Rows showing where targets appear
────

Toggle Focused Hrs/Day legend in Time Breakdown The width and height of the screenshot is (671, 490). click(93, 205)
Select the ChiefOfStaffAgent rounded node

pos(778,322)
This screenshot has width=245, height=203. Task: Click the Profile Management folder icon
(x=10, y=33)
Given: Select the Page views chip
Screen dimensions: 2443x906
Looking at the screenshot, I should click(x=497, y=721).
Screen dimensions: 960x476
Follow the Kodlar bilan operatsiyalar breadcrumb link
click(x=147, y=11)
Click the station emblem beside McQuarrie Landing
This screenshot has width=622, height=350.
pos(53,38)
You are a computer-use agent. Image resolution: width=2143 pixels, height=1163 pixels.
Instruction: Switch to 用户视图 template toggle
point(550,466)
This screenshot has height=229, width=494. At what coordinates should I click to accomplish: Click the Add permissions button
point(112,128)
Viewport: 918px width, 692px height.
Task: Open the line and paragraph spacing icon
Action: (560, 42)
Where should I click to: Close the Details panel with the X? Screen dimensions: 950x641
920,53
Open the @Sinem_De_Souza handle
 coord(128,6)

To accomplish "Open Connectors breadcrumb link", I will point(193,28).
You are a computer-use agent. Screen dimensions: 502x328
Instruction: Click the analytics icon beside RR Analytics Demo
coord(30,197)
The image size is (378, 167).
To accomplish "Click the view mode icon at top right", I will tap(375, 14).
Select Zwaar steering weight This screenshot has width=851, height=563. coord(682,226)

────

- **Task**
Pull out each line of the entries above that contains the string "Select", matching case exactly, and copy those lines.

- **Exercise result**
Select the ChiefOfStaffAgent rounded node
Given: Select the Page views chip
Select Zwaar steering weight This screenshot has width=851, height=563. coord(682,226)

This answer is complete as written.